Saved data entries

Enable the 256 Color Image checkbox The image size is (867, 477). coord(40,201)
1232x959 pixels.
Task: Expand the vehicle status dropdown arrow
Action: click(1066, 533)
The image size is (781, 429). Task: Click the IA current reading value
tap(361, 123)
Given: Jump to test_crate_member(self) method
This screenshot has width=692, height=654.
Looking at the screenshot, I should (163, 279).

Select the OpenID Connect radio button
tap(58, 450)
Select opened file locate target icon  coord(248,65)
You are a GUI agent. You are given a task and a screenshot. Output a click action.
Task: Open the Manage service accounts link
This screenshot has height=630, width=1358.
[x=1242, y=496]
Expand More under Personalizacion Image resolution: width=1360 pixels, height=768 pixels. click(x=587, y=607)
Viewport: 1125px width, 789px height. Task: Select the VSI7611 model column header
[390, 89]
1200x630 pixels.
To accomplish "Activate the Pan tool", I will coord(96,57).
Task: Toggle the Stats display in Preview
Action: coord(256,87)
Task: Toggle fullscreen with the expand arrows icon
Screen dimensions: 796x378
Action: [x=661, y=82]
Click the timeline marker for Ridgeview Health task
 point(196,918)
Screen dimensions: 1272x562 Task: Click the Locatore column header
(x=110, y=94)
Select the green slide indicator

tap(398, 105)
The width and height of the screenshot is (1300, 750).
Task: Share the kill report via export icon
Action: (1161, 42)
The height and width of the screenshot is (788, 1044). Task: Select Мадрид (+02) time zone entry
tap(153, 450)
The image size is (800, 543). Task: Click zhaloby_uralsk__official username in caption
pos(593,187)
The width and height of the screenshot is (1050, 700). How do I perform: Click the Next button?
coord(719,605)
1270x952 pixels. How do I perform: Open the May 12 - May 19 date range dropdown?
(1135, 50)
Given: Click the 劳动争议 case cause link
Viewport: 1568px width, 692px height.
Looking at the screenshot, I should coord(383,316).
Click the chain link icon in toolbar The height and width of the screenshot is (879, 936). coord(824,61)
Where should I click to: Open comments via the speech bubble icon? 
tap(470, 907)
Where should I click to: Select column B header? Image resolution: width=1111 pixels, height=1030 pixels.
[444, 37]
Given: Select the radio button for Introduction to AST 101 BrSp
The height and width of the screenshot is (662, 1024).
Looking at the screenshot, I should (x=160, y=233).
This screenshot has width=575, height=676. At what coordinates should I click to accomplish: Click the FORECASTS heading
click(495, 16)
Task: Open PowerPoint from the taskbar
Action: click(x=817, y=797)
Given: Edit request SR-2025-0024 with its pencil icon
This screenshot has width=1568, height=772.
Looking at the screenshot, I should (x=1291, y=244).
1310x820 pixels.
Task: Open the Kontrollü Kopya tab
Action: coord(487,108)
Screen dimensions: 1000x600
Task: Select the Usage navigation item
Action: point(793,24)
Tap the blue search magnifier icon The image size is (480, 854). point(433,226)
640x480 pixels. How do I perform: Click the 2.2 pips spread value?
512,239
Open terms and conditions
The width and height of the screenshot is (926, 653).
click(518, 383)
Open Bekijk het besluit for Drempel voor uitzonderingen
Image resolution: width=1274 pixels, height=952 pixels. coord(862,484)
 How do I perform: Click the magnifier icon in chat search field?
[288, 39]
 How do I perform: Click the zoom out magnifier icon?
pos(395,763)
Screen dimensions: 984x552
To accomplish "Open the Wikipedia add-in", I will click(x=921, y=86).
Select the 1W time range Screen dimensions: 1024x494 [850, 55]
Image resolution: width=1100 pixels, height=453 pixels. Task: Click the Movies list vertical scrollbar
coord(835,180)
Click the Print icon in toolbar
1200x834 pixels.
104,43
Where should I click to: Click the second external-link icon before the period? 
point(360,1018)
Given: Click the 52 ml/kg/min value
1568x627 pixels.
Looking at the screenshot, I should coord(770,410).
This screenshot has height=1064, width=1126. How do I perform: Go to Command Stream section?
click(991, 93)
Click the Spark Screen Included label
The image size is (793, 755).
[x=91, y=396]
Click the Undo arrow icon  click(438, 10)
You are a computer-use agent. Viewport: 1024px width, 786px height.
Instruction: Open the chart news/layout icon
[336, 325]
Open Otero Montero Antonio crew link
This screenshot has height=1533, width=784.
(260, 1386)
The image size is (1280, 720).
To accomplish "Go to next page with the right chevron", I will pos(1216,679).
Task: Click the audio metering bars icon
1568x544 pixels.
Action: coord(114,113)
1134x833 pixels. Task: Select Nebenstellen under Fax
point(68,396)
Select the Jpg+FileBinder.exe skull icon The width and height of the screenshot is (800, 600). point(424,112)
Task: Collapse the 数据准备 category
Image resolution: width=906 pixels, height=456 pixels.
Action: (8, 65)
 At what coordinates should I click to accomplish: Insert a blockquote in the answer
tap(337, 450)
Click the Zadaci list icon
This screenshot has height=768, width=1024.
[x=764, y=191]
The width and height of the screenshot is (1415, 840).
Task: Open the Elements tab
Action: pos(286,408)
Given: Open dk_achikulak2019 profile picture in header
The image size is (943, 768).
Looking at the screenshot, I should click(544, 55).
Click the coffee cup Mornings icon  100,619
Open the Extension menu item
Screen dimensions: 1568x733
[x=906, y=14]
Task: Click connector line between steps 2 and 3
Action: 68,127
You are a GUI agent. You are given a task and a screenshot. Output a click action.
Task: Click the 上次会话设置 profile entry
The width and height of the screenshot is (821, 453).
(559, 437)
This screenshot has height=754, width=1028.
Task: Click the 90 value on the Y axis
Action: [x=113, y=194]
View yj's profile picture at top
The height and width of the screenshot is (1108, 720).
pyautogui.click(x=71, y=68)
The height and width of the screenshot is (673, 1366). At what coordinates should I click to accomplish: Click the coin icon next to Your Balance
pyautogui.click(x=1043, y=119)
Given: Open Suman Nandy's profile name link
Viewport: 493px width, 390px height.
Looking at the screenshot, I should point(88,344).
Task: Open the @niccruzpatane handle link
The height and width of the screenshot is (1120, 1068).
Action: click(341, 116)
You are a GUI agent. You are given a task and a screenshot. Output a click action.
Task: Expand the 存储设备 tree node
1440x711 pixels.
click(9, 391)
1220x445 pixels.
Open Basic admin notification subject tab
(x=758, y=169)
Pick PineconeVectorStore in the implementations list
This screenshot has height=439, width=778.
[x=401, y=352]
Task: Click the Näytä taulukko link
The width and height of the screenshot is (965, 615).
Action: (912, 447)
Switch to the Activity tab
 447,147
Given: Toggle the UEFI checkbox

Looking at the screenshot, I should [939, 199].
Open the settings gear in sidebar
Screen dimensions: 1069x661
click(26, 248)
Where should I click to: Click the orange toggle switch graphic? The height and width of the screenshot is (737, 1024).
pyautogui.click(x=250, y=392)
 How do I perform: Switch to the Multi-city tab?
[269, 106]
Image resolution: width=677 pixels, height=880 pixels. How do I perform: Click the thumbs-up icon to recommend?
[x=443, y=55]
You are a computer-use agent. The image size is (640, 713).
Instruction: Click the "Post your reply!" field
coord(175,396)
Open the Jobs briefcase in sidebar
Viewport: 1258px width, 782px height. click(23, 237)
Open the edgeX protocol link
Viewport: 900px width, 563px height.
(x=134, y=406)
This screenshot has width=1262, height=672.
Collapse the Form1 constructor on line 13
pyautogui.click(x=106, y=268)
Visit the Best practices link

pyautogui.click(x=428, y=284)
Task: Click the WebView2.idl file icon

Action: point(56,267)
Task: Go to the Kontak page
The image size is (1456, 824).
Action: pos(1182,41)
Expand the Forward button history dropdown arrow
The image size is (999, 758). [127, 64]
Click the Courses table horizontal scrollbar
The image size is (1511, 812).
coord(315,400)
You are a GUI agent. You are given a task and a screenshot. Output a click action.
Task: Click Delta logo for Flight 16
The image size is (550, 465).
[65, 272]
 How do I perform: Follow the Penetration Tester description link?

## Task prompt
From the data above, work out how many lines contain the string "page" and reply with only the number.

## The completed task
2